Ajenjo

El escritor se sinceraba:

-Llevo meses sin escribir.

-¿Has probado a emborracharte como los románticos?

-Sí. Pero no funciona. ¡Oh, cómo me gustaría ser como ellos! Sumergirme en absenta, viajar por mil mundos extraños, disertar sobre filosofía y, por la mañana, encontrar entre la resaca un buen puñado de poemas, el inicio de una inspirada novela, un cuento ingenioso... ¡Oh! Marco es capaz de tocar el piano borracho y sin ver. Lo juro, lo he visto. Yo mismo le he colocado la corbata sobre los ojos. Y a Antonio... tienes que verlo. Si grabáramos sus discursos -porque son verdaderos discursos lo que suelta cuando está bebido- habría fundado una nueva escuela filosófica. No sabes qué gusto es escucharlo. ¡Qué frases, qué sustantivos tan esquisitamente elegidos!

-¿Y tú?

-¿Yo? -al pobre escritor se le escapan las lágrimas- ¡Oh! Soy muy desgraciado. ¡Tengo unas borracheras tan vulgares! Río sin parar, digo obscenidades a las mujeres, apuesto demasiado al póker y me despierto en mi cama, solo, sucio, y con ganas de ir al baño. Es horrible... Lo único que me consuela es que el propio alcohol me hace olvidarlo todo.

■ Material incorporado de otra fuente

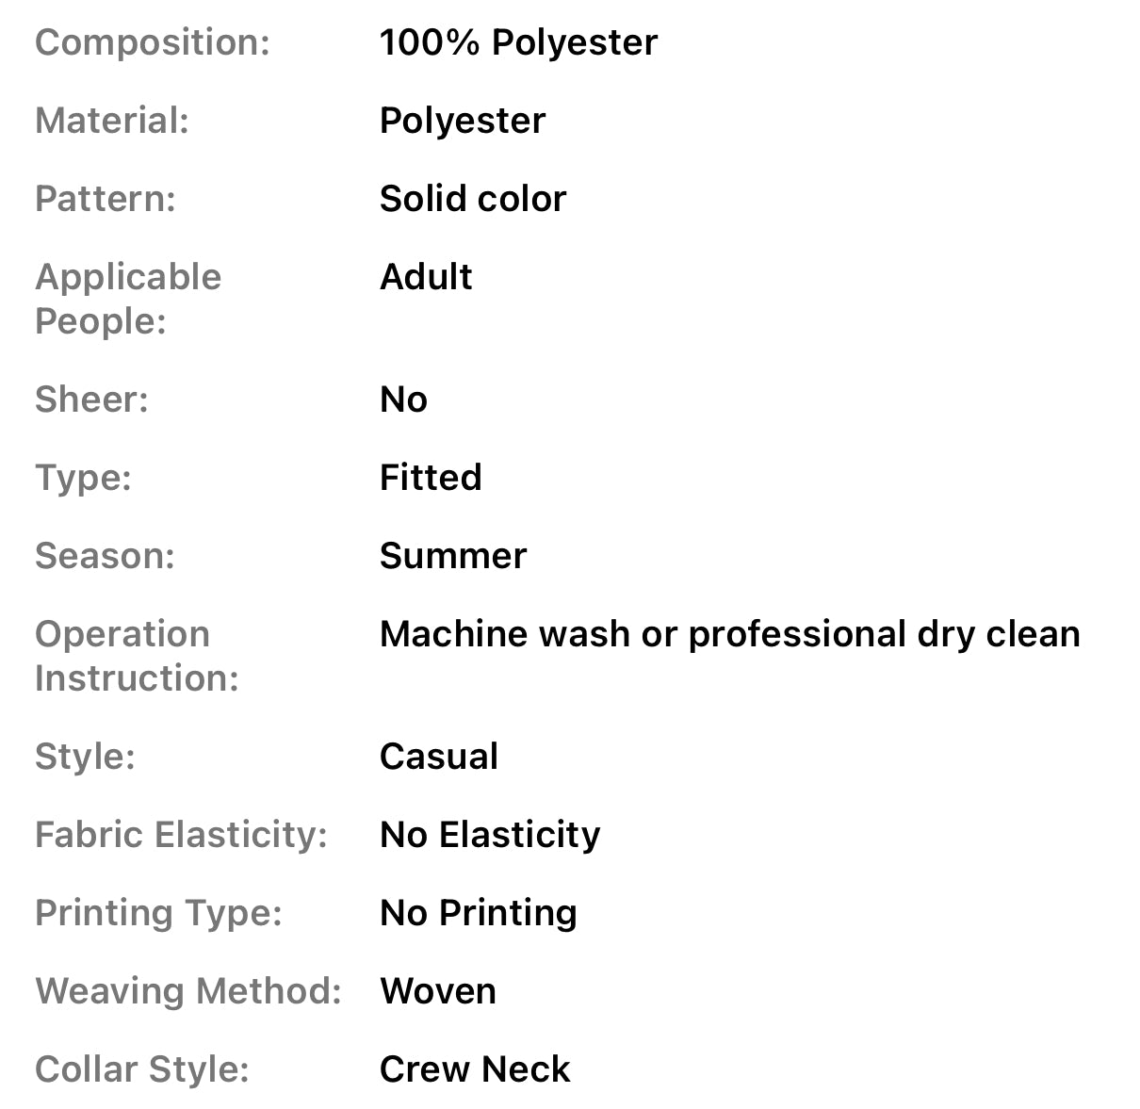Viewport: 1140px width, 1109px height.
Task: Click the "No Printing" value
Action: click(479, 913)
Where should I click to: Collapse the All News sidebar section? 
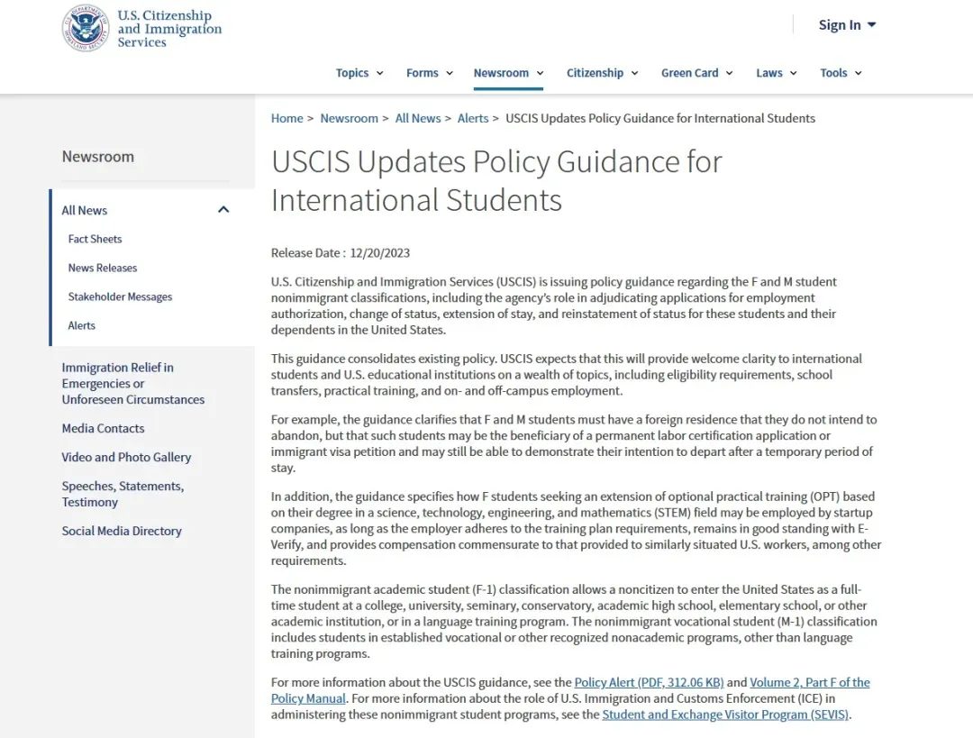click(x=223, y=210)
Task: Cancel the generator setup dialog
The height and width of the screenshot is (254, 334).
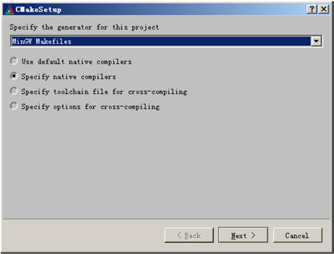Action: point(298,235)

-No te tortures, esas fiestas son una bendición. Todos van tan borrachos como tú, también las olvidarán.

Y, mientras los dos amigos terminaban el café, la musa, cruel y divertida, repasaba en su cabeza todas las noches del escritor. Después, a solas los dos, le torturaría con cuentos imposibles llenos de personajes vulgares, de frases absurdas y obscenas... Las mismas que el escritor olvidaba.